#### What you should do:
From the entries that follow, copy each line containing the word "Навител".

#### Provided records:
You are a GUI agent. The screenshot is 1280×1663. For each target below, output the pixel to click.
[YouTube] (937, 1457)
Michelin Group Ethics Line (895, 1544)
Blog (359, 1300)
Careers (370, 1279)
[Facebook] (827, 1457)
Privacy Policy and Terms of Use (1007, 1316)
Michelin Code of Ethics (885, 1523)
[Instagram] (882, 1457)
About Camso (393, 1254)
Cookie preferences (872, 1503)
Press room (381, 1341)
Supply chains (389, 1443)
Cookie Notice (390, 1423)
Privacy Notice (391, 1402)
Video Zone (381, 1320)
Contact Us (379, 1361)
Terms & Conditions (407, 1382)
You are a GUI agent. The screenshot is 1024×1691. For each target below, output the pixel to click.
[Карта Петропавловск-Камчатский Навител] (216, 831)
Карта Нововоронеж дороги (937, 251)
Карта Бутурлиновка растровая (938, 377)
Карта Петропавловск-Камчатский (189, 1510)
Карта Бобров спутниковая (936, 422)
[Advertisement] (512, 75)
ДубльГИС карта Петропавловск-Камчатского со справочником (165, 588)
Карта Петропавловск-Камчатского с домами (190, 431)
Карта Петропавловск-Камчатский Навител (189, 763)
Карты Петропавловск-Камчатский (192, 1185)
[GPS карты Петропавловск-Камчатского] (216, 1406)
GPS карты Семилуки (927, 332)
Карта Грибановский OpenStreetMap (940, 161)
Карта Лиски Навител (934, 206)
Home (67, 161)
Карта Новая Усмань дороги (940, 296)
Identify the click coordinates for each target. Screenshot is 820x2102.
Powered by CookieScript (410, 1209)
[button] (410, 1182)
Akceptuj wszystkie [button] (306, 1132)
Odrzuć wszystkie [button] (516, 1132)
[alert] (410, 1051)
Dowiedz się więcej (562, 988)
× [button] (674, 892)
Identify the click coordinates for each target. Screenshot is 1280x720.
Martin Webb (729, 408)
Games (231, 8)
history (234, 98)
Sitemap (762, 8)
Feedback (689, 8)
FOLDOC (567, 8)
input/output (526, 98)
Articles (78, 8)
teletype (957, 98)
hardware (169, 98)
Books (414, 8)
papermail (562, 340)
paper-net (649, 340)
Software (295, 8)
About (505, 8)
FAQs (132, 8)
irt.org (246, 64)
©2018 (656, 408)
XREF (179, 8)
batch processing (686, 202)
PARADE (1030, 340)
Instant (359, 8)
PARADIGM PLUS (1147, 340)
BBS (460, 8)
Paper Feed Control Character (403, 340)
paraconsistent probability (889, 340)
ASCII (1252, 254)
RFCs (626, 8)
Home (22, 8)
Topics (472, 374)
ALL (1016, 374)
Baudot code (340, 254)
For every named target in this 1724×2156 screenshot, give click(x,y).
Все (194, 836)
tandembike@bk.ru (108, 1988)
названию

#### Written answer:
[Карта Петропавловск-Камчатский Навител] (216, 831)
Карта Петропавловск-Камчатский Навител (189, 763)
Карта Лиски Навител (934, 206)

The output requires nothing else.